# [INSTRUCCIONES]
1 - Enumere los nombres de usuario que encabezan las intervenciones del hilo del foro sobre el transmisor FM de 1 W, sin repetir ninguno.
2 - Reescriba el tramo del hilo del foro sobre el transmisor FM de 1 W que va desde "Hola mumish13 muy" hasta "10mW como referencia...", sustituyendo "diagrama" por "esquema".
3 - Según el hilo del foro sobre el transmisor FM de 1 W, ¿en qué rango de frecuencias trabajan los híbridos?

# [TEXTO FUENTE]
= = = =

# [Aporte] Transmisor FM 1W no tune



## DavidGuetta (Ago 2, 2011)

Hola! Este es un diseño sencillo y pensado en el uso de componentes de facil adquisición. No usa trimmers para el ajuste de antena. Las bobinas se detallan en el esquema adjunto.



Saludos


----------



## Tavo (Ago 2, 2011)

Gracias por el aporte. Dos preguntas:

1) Está probado y funcionando el proyecto?
2) Alguna sugerencia de diseño de circuito impreso...?

Estaría bueno que publiques unas fotos del circuito echo realidad...

Saludos.

PS: Si el esquemático lo hiciste vos, de dónde sacaste los datos y/o sugerencias de proyecto?


----------



## DavidGuetta (Ago 2, 2011)

Hola! El proyecto tiene asegurado su funcionamiento, aunque yo todavia no lo he echo porque no me llegan los componentes aun (tengo el 2N3866 y los BF199). El circuito impreso lo hare con el metodo ''pentel''... no tengo previsto hacer un PCB.

En cuanto al diseño, el oscilador es un diseño mío, y los amplificadores fueron obtenidos sus esquemas a partir de una cerigrafia de un transmisor. Las sugerencias de las bobinas son conocimientos que pongo en practica en el transmisor.


----------



## ugt (Ago 22, 2011)

mumish13 dijo:


> Hola! Este es un diseño sencillo y pensado en el uso de componentes de facil adquisición. No usa trimmers para el ajuste de antena. Las bobinas se detallan en el esquema adjunto.
> 
> 
> 
> Saludos


 
se ve bien he!!!!! Siempre me han gustado los circuitos hechos a mano eso habla bien del electrónico en general se demuestra sabiduría y meditación en lo que se hace en el papel saludos mumish13


----------



## msc1024 (Ago 23, 2011)

Hola mumish13 muy buen aporte ...

En el diagrama del oscilador dice que su salida son 10mW, pero yo tengo el diagrama del TX200 y lo edite con el paint y le quite el lado del amplificador y solo deje la parte del oscilador, mi pregunta es...?

En realidad le puse el escrito en la imagen "Salida de RadioFrecuencia, aproximado a 10mW como referencia... 

¿Puedo obtener los 10mw con ese oscilador realmente?


Saludos...

Tambien si con ese voltaje de 9v obtendria los 10mW o lo incrementaria a 12v...


----------



## DavidGuetta (Ago 23, 2011)

De hecho SI los puedes obtener. Es una potencia muy usual en este tipo de osciladores. No se me habia ocurrido usar ese oscilador...


----------



## Van der Ziel (Sep 1, 2011)

Circuitos osciladores de este tipo entregan entre 10 y 50 mW de potencia. Hay módulos amplificadores de potencia o "híbridos" de los que se usan en CATV, que pueden fácilmente entregar 1 vatio de salida con solo la potencia que entregaría el oscilador aquí descripto. Si pueden obtener uno de estos  componentes, podrán ensayar y simplificar la puesta a punto del transmisor, de hecho he armado algunos para salir del paso cuando se daña algún PLL, y me han dado muy buen resultado. Ahi les dejo la inquietud

A la izquierda de la fotografía esta armado un oscilador que entrega algo asi como 50mW, las bobinas de la derecha forman un sencillo filtro pasabajos para eliminar armónicos producidos por el oscilador. Los híbridos trabajan desde 40 a 400MHz y mas según la referencia.

= = = =

# [EXTRACTO DE LA FUENTE]
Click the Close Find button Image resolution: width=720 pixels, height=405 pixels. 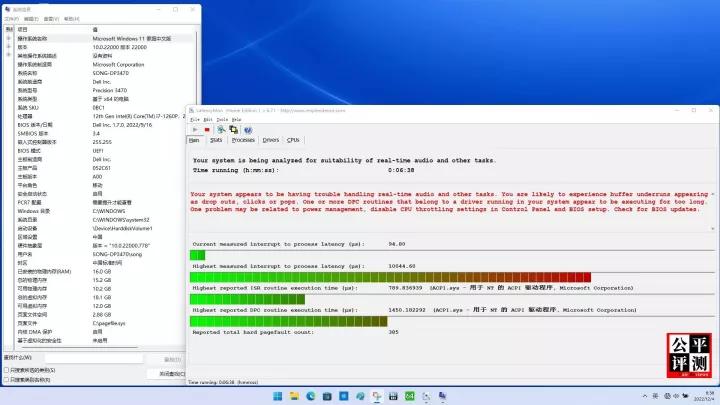[x=173, y=373]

= = = =

# [RESULTADOS POR TAREA]
1 - DavidGuetta, Tavo, ugt, msc1024, Van der Ziel

2 -
Hola mumish13 muy buen aporte ...

En el esquema del oscilador dice que su salida son 10mW, pero yo tengo el esquema del TX200 y lo edite con el paint y le quite el lado del amplificador y solo deje la parte del oscilador, mi pregunta es...?

En realidad le puse el escrito en la imagen "Salida de RadioFrecuencia, aproximado a 10mW como referencia...

3 - Desde 40 hasta 400 MHz, y más según la referencia.